> _Texto de origem_
* * * * * * *
É muito comum que as pessoas queiram negociar com conhecidos, aqueles em quem confiam. Dentro dessa prática, há o negócio entre pai e filho. Pode parecer algo comum, mas existem especificidades nesse tipo de negociação.
Antes de iniciar a discussão sobre a possibilidade do negócio realizado entre pai e filho, é necessário entender o que é um negócio jurídico. Para Pablo Stolze Gagliano e Rodolfo Pamplona Filho, “negócio jurídico é a declaração de vontade, emitida em obediência aos seus pressupostos de existência, validade e eficácia, com o propósito de produzir efeitos admitidos pelo ordenamento jurídico pretendidos pelo agente”.
Portanto, o negócio é a manifestação de vontade que produz efeitos jurídicos queridos pelo agente. Agora, vejamos sobre a possibilidade de realizar negócio jurídico entre ascendente e seu descendente.
O que diz o art. 496?
Dentre todos os negócios jurídico, o Código Civil Brasileiro tratou, em seu art. 496, especificamente sobre a venda de pais para filhos:
Art. 496. É anulável a venda de ascendente a descendente, salvo se os outros descendentes e o cônjuge do alienante expressamente houverem consentido.
Parágrafo único. Em ambos os casos, dispensa-se o consentimento do cônjuge se o regime de bens for o da separação obrigatória.
Pais podem realizar negócio com seus filhos?
Pelo transcrito artigo, vemos que é sim possível a venda feita de ascendente para descendente, desde que observados os requisitos legais. Ou seja, desde que haja consentimento expresso dos outros descendentes e do cônjuge de quem está vendendo. Desde que o regime do casamento não seja o da separação obrigatória de bens.
* * * * * * *
> _Registros selecionados_
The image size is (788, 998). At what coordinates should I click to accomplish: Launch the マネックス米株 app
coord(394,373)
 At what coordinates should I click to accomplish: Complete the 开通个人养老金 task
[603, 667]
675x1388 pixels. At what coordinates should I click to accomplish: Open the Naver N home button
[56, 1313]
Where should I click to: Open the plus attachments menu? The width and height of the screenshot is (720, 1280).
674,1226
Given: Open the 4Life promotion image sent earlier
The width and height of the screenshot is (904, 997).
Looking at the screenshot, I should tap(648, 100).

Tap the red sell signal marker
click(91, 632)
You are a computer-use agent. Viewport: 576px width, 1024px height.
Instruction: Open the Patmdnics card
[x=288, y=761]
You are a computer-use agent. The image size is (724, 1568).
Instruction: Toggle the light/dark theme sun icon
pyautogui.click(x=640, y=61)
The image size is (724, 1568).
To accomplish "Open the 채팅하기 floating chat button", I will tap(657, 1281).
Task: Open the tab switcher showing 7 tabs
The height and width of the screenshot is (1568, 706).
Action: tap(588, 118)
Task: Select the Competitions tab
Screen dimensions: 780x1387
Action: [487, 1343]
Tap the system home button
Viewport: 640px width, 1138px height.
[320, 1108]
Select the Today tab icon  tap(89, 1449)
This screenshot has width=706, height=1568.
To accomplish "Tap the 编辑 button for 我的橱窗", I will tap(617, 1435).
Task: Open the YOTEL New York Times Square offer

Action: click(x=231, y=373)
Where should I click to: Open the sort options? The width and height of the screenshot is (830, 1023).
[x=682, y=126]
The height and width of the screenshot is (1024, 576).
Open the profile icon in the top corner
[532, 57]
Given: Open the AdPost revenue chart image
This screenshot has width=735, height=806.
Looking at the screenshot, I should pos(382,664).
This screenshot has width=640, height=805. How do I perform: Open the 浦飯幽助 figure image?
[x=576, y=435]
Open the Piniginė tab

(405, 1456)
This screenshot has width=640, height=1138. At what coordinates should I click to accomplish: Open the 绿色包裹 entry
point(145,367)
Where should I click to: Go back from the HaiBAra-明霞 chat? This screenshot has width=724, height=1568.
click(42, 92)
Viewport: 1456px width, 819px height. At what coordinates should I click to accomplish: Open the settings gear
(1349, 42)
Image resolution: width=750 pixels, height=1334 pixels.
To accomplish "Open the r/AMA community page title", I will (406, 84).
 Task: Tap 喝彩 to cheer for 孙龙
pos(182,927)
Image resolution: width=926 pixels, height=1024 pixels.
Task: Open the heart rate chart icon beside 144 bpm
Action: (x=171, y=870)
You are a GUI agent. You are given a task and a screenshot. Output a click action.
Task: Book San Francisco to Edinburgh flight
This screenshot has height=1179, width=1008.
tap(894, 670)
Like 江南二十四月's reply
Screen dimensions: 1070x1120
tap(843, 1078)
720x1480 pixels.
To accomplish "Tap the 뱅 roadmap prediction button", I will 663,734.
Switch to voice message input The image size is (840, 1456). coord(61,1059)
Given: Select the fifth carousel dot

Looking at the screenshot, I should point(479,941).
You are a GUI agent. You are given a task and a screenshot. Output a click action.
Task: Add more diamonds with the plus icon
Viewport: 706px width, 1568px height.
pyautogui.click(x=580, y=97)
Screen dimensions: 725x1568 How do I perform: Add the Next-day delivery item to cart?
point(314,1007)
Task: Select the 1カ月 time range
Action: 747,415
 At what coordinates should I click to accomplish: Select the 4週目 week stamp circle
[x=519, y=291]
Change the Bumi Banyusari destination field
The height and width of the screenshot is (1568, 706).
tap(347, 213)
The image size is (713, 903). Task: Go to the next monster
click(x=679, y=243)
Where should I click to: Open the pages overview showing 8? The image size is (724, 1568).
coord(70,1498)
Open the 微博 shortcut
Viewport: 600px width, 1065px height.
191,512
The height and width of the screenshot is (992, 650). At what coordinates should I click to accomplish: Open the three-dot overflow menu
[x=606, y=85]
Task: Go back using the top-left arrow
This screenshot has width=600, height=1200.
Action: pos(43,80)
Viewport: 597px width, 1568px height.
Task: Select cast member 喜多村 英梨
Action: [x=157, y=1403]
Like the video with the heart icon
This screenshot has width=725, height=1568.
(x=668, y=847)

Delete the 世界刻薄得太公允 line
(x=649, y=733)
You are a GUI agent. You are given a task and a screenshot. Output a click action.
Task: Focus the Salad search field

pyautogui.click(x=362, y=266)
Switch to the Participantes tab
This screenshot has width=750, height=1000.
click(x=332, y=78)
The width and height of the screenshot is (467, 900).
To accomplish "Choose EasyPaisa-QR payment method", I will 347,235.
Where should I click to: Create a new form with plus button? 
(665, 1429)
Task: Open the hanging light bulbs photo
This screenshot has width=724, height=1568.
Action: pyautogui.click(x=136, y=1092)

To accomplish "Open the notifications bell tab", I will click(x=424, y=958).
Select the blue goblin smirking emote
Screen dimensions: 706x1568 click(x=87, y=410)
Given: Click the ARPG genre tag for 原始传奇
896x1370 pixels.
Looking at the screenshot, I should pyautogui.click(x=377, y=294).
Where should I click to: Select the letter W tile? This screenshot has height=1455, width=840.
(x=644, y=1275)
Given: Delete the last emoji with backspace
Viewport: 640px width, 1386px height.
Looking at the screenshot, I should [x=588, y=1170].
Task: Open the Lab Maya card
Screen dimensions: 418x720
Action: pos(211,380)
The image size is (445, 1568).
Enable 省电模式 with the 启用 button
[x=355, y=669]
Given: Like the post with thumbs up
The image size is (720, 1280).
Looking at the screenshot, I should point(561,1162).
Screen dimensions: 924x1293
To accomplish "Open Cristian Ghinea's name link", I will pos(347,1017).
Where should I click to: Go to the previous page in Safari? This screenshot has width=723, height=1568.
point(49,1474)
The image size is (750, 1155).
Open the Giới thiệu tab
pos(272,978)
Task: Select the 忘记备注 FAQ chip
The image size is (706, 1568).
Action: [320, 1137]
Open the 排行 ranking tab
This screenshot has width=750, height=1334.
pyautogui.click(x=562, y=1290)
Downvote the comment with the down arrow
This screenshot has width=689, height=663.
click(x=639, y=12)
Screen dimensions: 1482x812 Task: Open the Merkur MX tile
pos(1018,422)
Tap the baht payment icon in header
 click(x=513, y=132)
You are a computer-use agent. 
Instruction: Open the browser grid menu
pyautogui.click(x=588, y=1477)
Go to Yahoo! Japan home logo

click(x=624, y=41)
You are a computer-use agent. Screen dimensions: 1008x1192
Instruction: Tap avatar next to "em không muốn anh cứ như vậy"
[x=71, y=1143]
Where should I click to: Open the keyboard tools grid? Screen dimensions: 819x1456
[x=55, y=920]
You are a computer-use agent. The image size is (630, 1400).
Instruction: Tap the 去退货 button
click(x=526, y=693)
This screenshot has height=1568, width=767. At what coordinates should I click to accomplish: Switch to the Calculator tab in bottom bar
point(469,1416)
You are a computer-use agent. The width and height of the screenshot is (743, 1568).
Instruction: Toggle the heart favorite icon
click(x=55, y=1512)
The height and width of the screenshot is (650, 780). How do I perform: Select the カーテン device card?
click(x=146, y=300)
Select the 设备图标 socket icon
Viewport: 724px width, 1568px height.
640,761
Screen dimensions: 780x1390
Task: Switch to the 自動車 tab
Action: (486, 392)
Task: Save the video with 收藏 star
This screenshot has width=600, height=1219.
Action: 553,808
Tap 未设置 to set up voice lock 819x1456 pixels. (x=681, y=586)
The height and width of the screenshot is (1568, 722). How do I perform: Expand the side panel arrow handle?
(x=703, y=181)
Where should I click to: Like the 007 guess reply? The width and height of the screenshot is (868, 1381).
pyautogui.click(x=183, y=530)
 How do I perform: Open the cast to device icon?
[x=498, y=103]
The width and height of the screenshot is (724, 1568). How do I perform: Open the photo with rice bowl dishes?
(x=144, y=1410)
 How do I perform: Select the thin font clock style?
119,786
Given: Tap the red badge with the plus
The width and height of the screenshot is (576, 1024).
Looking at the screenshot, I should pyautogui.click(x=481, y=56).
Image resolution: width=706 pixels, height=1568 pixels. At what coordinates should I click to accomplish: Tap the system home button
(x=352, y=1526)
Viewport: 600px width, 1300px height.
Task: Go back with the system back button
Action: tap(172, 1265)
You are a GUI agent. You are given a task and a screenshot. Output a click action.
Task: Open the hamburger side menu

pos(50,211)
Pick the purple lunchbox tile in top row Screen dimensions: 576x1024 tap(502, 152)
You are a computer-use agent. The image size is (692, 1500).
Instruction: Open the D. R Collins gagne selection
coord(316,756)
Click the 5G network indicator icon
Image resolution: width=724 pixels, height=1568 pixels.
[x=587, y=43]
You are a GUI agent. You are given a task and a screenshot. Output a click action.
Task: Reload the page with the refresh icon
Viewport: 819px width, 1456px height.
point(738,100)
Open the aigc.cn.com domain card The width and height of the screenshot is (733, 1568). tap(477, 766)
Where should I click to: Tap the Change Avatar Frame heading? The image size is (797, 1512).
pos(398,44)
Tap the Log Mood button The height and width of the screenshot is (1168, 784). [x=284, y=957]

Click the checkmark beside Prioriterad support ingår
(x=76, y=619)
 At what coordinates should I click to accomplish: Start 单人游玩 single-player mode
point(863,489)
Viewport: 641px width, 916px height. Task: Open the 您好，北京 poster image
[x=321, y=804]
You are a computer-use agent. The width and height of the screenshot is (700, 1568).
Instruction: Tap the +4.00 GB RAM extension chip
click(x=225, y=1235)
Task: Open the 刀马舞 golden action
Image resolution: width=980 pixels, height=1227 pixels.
* * * * * * *
> _O que se pede_
Segundo o texto sobre a venda entre pais e filhos, quem precisa consentir expressamente para que a venda de ascendente a descendente não seja anulável?

> _Solução_
Os outros descendentes e o cônjuge do alienante.